WebML WG Teleconference – 19 October 2023

Meeting minutes

Repository: webmachinelearning/webnn

anssik: we again had a number of new folks joining the WG since our last meeting, let me introduce them
… please welcome Reilly Grant from Google Chrome; Reilly co-chairs W3C Devices and Sensors WG with me and works on device-related features in Chromium, he is very knowledgeable in spec authoring having edited many specs
… leading a new team with Phillis that is looking at Web APIs such as WebNN

Reilly: I've worked on Shape Detection API a while ago, also APIs for high-level ops such as Media Capture extensions
… also looking at ML from computation perspective as a new workload, how it works with Wasm, WebGPU, we see devices coming to the market with more purpose-built accelerators

anssik: similarly, please welcome Christian Weyer, CTO of Thinktecture AG, a SW service and consultancy company working in web tech space; I've worked with some of his team in W3C context, e.g. Christian Liebel who I met at TPAC recently to discuss this WG's recent progress
… also please welcome to Austin Sullivan from Google who has worked on File System related web features

Austin: worked on File System features, moving into the new space with Reilly

Phillis: Phillis Tang, working with Reilly on this new team

anssik: I want to note BlinkOn conference is currently on
… on Day 1 Oct 17 a breakout session "WebNN implementation on DirectML" was on the BlinkOn agenda, those who attended feel free to share your key takeaways

Chai: BlinkOn is also today, Rafael is there at this very moment
… we had one breakout session on WebNN, it was well-attended
… chatted with Deepti there at BlinkOn
… went well and the recording is posted on YT on BlinkOn channel, as a summary, this is replay of the talk we gave at Intel Innovation conference a month ago

<Deepti> Enjoyed the talk, thanks for giving it Chai!

Chai: a bit more discussion, after the talks and break we talked with a number of Google people, I'm happy to share the status of the work we're doing here with a number of people
… new faces here, very encouraging!

**Exercise data**
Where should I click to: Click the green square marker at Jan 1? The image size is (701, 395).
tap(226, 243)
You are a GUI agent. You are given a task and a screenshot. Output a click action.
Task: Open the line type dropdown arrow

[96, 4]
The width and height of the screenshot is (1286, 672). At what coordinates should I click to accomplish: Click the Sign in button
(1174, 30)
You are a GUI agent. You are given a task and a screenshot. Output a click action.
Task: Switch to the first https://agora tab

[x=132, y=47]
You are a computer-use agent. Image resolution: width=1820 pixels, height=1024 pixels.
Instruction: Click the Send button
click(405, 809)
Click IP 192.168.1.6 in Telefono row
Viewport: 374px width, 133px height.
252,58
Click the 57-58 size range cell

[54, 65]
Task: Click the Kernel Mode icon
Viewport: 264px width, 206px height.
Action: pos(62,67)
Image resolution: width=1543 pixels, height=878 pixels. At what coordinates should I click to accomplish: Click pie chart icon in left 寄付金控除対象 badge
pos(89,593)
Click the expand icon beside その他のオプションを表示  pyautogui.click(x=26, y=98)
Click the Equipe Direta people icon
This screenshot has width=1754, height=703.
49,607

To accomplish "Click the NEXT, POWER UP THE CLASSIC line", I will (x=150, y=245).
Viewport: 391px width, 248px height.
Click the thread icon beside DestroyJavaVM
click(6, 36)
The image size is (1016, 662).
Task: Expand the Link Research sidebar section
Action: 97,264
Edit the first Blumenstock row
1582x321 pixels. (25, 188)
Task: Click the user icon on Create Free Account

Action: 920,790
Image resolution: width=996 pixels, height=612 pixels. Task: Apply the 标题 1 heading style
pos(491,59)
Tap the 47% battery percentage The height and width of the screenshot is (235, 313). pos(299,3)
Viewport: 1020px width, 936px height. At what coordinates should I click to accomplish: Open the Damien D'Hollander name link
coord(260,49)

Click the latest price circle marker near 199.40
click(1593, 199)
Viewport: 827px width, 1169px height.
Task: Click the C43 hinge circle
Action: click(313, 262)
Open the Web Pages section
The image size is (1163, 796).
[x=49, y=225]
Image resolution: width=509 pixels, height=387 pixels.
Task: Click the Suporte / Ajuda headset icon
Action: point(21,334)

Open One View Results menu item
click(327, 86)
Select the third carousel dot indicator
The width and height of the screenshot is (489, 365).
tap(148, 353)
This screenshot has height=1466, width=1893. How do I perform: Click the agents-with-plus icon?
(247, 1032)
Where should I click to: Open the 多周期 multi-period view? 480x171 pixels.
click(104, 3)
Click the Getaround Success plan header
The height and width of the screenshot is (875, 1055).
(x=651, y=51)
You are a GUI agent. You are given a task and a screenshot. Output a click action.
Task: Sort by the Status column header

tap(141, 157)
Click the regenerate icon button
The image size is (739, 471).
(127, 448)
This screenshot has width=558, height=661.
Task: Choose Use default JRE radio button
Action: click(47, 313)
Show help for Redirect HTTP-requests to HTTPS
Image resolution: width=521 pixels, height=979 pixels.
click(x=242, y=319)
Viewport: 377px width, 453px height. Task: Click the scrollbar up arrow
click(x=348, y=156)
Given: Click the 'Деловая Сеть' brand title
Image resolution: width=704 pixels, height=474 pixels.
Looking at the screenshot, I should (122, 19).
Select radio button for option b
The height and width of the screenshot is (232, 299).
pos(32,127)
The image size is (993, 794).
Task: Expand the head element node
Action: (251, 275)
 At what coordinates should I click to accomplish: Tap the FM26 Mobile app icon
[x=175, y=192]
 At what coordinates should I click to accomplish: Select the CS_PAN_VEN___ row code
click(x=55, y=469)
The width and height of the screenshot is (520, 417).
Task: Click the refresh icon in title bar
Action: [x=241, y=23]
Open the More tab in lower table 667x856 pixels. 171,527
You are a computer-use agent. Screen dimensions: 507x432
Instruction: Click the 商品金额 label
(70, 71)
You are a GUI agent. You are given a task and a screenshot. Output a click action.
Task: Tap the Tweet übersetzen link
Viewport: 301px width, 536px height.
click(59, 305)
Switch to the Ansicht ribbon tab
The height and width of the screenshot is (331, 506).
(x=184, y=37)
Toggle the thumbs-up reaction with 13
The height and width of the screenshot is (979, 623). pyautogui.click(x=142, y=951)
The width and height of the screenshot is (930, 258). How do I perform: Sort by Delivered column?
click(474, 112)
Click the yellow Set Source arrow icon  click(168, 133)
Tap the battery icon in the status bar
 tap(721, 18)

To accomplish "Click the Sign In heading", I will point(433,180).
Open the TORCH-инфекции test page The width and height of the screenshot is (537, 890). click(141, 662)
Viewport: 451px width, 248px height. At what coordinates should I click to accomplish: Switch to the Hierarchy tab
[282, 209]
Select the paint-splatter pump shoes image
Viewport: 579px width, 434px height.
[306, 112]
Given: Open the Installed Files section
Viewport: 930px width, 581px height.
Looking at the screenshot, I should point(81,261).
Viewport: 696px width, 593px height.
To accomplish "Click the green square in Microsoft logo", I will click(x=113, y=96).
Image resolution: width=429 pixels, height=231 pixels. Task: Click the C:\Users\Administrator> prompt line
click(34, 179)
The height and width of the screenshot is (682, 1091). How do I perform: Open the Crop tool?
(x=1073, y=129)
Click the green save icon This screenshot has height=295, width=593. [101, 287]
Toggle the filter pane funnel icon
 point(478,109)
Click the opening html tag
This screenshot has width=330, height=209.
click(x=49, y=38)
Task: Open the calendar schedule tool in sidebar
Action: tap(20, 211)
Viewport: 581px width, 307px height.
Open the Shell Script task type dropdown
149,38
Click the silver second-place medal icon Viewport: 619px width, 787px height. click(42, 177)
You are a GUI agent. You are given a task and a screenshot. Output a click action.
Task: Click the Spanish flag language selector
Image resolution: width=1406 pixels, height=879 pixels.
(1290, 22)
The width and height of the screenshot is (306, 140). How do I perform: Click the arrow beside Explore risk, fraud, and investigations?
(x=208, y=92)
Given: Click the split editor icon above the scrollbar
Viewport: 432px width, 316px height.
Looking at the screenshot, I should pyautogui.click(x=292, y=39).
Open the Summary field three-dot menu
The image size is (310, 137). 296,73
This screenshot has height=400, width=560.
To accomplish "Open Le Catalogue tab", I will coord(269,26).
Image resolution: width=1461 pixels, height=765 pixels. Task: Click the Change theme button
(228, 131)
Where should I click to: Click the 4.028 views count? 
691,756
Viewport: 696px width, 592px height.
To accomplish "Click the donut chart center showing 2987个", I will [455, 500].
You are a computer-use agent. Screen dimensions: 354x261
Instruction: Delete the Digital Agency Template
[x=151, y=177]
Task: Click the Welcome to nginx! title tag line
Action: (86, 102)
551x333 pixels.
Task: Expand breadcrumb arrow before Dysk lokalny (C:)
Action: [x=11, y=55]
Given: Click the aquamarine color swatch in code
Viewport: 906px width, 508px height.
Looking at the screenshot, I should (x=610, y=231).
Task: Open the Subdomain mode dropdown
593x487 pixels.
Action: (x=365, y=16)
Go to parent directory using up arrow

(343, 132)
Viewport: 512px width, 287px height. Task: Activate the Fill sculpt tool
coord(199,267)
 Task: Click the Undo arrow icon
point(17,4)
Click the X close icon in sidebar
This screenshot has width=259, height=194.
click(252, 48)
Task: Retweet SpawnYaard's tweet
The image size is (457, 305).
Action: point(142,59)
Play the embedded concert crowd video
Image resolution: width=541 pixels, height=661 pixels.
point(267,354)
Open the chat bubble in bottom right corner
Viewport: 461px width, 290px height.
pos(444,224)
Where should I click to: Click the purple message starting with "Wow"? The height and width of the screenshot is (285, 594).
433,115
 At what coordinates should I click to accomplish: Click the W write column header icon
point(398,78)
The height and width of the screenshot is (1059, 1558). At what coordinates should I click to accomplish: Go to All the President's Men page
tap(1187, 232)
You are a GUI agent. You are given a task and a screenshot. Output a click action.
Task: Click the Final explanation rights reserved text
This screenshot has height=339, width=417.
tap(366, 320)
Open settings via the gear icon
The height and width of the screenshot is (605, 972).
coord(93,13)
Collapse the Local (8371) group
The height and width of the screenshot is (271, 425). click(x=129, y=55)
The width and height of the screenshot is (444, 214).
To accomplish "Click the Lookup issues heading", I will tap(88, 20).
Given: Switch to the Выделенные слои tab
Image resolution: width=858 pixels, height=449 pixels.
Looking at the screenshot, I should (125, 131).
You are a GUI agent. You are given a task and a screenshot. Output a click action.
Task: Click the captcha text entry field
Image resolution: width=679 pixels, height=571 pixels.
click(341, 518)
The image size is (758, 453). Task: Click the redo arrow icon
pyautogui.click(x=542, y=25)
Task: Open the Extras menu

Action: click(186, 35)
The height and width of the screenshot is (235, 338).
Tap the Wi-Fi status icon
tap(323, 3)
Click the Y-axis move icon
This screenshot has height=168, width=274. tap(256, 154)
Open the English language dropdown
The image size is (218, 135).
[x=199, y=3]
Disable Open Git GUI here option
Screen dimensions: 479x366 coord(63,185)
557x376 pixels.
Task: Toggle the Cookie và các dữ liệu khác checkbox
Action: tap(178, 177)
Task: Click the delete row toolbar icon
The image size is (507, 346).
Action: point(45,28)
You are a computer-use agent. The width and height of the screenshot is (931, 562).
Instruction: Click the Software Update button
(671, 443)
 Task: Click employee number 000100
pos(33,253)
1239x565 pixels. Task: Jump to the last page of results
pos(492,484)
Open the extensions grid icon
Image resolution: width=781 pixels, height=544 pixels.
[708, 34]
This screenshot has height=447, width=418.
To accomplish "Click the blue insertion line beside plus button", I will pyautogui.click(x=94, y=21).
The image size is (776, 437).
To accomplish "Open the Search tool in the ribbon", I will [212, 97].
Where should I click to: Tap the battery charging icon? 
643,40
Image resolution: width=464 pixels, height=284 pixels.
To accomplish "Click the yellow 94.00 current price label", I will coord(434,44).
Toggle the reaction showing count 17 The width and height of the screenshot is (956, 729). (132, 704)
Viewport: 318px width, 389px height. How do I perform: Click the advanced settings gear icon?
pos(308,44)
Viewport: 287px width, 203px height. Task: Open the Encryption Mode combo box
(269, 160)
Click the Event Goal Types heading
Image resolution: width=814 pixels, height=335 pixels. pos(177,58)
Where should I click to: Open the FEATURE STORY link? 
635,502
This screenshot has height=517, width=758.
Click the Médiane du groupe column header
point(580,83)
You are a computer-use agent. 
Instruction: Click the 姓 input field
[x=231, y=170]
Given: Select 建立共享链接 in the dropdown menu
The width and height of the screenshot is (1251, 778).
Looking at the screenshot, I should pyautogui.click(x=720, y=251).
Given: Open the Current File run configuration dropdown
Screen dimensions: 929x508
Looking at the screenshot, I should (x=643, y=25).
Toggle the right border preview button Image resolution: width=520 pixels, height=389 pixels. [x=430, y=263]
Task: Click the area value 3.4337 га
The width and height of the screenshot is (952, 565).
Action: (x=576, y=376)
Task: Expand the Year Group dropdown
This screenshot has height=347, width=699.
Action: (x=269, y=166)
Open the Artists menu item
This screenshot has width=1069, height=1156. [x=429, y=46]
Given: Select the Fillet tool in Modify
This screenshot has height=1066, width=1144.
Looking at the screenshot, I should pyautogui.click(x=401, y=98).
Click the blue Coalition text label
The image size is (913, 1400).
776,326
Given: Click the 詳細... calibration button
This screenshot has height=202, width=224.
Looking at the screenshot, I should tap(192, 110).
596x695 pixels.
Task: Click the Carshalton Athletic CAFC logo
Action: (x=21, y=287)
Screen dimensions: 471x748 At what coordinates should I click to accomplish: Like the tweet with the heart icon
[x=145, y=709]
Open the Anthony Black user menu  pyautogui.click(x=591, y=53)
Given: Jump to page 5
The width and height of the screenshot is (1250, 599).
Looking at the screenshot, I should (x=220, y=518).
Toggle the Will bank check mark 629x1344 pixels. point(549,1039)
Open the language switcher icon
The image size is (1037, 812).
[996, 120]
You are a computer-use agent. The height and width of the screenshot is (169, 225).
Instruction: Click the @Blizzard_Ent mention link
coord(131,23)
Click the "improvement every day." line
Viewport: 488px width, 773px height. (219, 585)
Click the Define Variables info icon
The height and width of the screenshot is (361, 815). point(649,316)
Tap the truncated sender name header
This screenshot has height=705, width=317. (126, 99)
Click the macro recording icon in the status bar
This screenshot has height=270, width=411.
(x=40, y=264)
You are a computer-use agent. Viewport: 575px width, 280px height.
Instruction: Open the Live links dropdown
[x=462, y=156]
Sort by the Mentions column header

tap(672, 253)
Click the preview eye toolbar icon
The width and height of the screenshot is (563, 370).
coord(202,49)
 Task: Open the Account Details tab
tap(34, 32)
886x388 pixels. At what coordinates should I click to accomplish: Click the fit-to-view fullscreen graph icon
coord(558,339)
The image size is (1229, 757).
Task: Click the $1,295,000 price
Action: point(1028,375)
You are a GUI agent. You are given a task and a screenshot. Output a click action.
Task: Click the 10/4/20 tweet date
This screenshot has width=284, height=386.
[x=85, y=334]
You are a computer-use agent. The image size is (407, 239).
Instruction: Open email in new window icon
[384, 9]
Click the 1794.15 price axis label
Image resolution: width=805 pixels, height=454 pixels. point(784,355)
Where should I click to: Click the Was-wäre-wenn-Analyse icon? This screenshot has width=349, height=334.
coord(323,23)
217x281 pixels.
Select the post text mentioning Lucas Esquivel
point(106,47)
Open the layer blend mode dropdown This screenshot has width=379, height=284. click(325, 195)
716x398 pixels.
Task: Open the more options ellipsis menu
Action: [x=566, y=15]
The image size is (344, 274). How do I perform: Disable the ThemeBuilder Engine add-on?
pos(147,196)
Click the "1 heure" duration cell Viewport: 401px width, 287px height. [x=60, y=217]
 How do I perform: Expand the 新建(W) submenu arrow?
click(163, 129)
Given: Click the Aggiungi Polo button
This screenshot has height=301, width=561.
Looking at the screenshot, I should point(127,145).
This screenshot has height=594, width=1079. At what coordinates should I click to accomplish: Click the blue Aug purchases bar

**Exercise requirements**
- a) Decide for each statement below whether it agrees with the teleconference minutes. Answer yes or no, and quote the deciding words of the minutes.
(i) Reilly Grant co-chairs the W3C Devices and Sensors WG with anssik.
(ii) Austin Sullivan works at Thinktecture AG.
(iii) The WebNN breakout session at BlinkOn took place on Day 2.
- b) Write out word for word the part of the teleconference minutes that opens with the words containing "Austin: worked on" and closes with "giving it Chai!".

**Answer list**
- a)
(i) Yes: "Reilly co-chairs W3C Devices and Sensors WG with me"
(ii) No: "Austin Sullivan from Google"
(iii) No: "on Day 1 Oct 17 a breakout session "WebNN implementation on DirectML" was on the BlinkOn agenda"

- b)
Austin: worked on File System features, moving into the new space with Reilly

Phillis: Phillis Tang, working with Reilly on this new team

anssik: I want to note BlinkOn conference is currently on
… on Day 1 Oct 17 a breakout session "WebNN implementation on DirectML" was on the BlinkOn agenda, those who attended feel free to share your key takeaways

Chai: BlinkOn is also today, Rafael is there at this very moment
… we had one breakout session on WebNN, it was well-attended
… chatted with Deepti there at BlinkOn
… went well and the recording is posted on YT on BlinkOn channel, as a summary, this is replay of the talk we gave at Intel Innovation conference a month ago

<Deepti> Enjoyed the talk, thanks for giving it Chai!